Прелестные римлянки совершенно не правы, когда насмехаются над француженками, которым, по их мнению, больше свойственно кокетство, чем подлинное чувство, но которые после бесконечных ухищрений кончают тем же. Я привожу здесь это лишь как пример нелепых суждений, которые различными нациями выносятся друг о друге.
У одной римлянки спросили в присутствии ее любовника, как бы она поступила, если бы он оказался ей неверен. Она, не отвечая, встает, открывает дверь, выходит на миг, затем появляется снова, двигаясь ощупью, словно бредет в темноте. Все с удивлением смотрят на нее, как вдруг, продолжая разыгрывать ту же пантомиму, она подходит к своему другу, который сам ничего не понимал, и ломает о его грудь веер, который держит в руке.

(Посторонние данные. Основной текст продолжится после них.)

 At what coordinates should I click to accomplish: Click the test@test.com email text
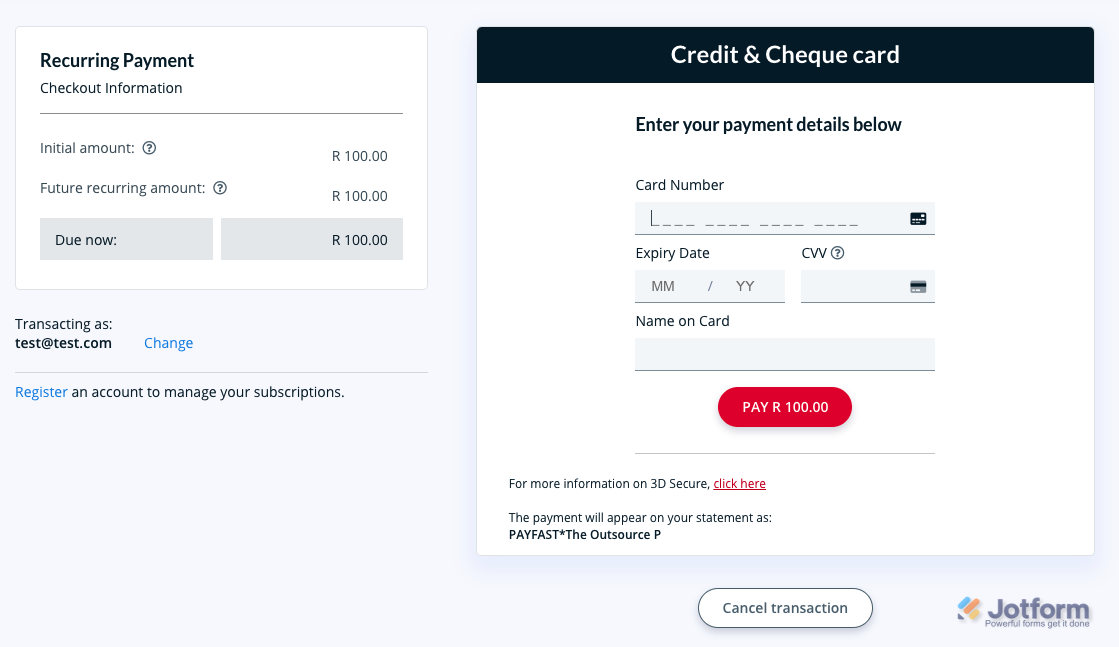[x=63, y=343]

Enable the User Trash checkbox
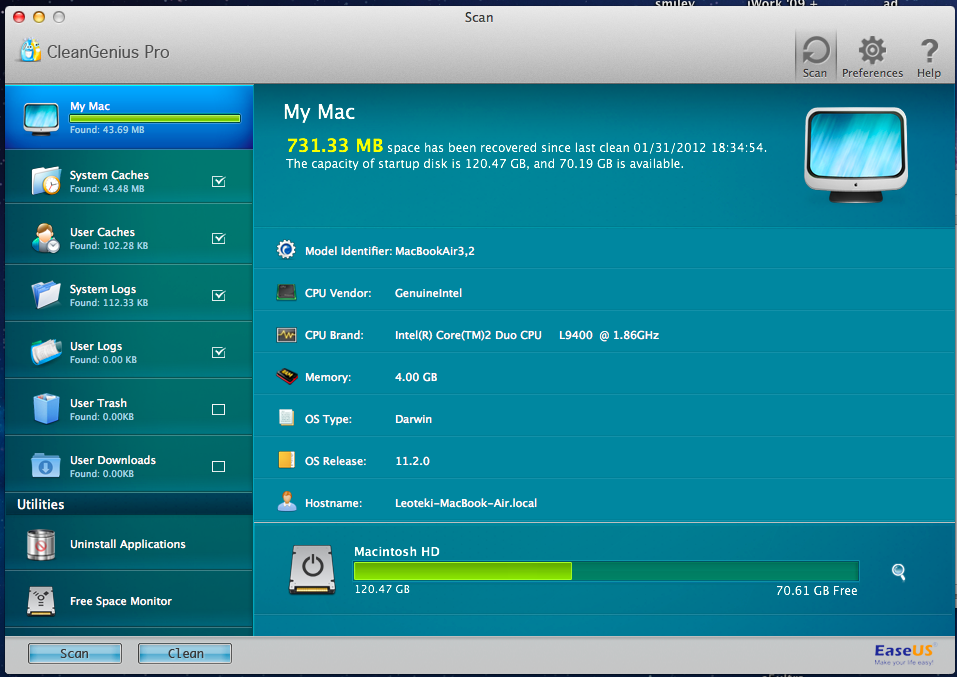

В этом состоял весь ее ответ. Каких только цветистых фраз не наговорила бы при подобных обстоятельствах любая из наших модниц!
Римлянка вполне способна устраивать своему любовнику подобные сцены, может нанести ему удар кинжалом, но никогда, как бы он перед нею ни провинился, не расскажет никому того, что он поверил ей в минуту полной откровенности. Она, возможно, убьет его и сама умрет с горя, но тайны его умрут вместе с нею. Удар кинжалом — очень редкое явление в высшем обществе, но вполне обычное среди простонародья, где женщина довольно редко мирится с потерей любовника. Было бы слишком безнравственно с моей стороны рассказывать еще несколько случаев, также всем хорошо известных.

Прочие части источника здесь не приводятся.